Passados vinte minutos, Omar recomeçou com a suadeira. Apertava o estômago, contorcia-se, aflição sem fim. E o grito ecoou. O motorista enfiou o pé no freio, foi um solavanco que ergueu todos os passageiros do banco. Um susto. E lá desce Omar, desesperado, sumindo no meio do mato. E tudo de novo. A demora, o desligar da chave, o silêncio constrangedor, os olhares de impaciência... E a raiva de Rosália.
Voltou quieto, a palidez havia passado. Estava corado de vergonha. E voltou sem as meias. Rosália ficou incomodada, não queria tirar conclusões, mas era inevitável. Se ele voltou sem as meias, da primeira vez deve ter voltado sem outra peça. Que pensamento indesejado. Afinal, estava a caminho da noite de núpcias.
Seguindo viagem, tudo aparentemente calmo. O mesmo calor, a mesma poeira, somando-se ao cansaço. Rosália nem queria olhar do lado. Omar, de olhos fechados, parecia dormir. Os ruídos mostravam que o estômago ainda estava em revolução, mas ele esboçava apenas pequenas contrações na face e um leve mexer de braços. Chegaram ao destino, já era noite. O hotel ficava próximo ao ponto.

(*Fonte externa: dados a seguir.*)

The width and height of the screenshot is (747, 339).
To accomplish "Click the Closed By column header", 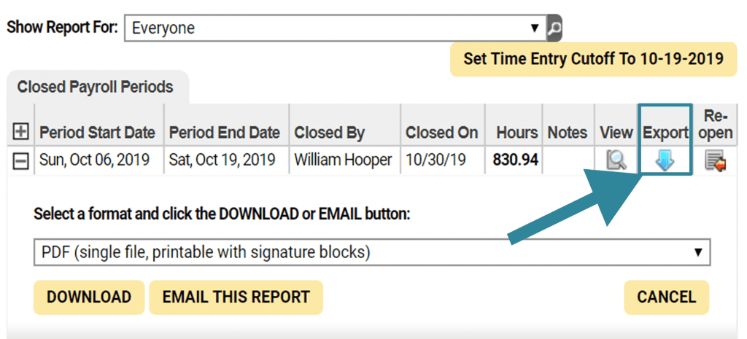I will tap(329, 133).
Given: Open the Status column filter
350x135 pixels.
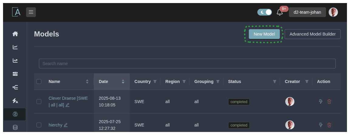Looking at the screenshot, I should point(275,81).
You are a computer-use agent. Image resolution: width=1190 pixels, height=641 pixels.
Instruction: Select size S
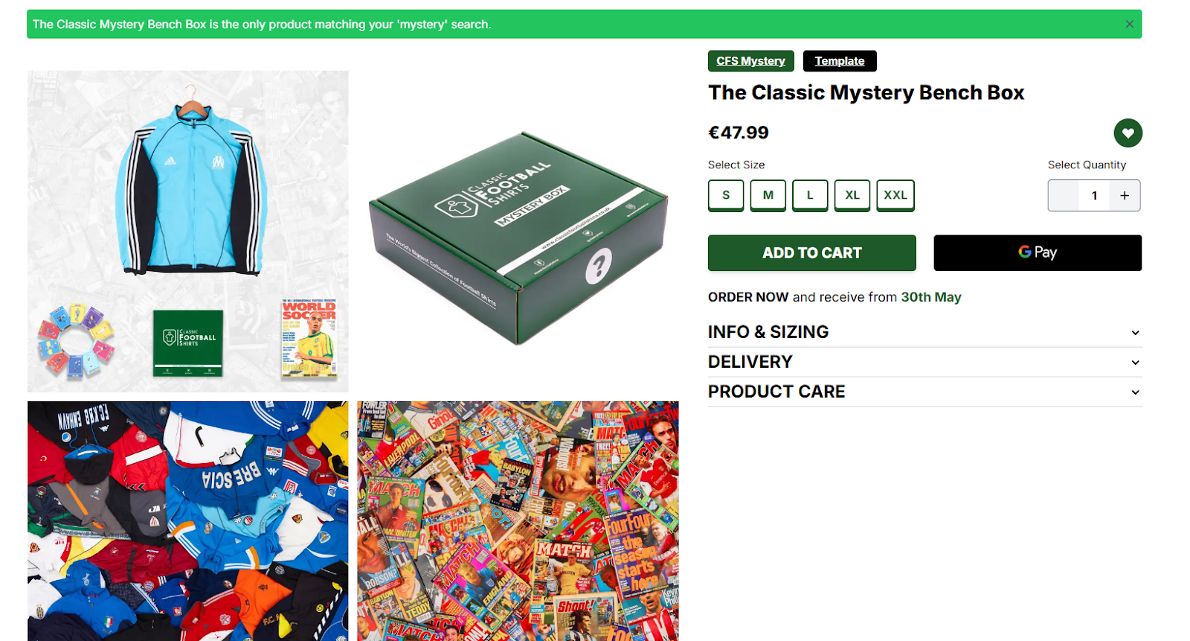coord(726,196)
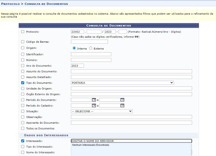Image resolution: width=216 pixels, height=156 pixels.
Task: Tick the Todos os Documentos checkbox
Action: [x=23, y=128]
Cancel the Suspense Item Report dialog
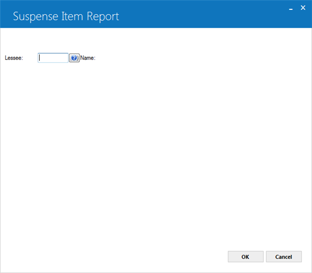 click(x=284, y=257)
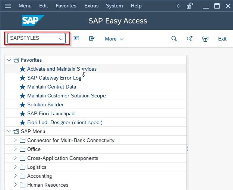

Instalados, Rosália olhou a caixa do bolo. Quando a destampou, um cheiro acre-adocicado inundou o quarto. Omar sentiu arrepio, começou a comprimir o estômago. Correu para o banheiro. E passou quase a noite toda, lá, trancado. Rosália não teve alternativa. Dispensou a caixa no lixo do corredor.
De manhã, estavam os dois no balcão da farmácia. Remédios, dieta, repouso absoluto. Difícil foi explicar a lua-de-mel interrompida. Na vila, a notícia do retorno antecipado caiu como um torpedo.

...

Recentemente, eles batizaram o quinto bisneto.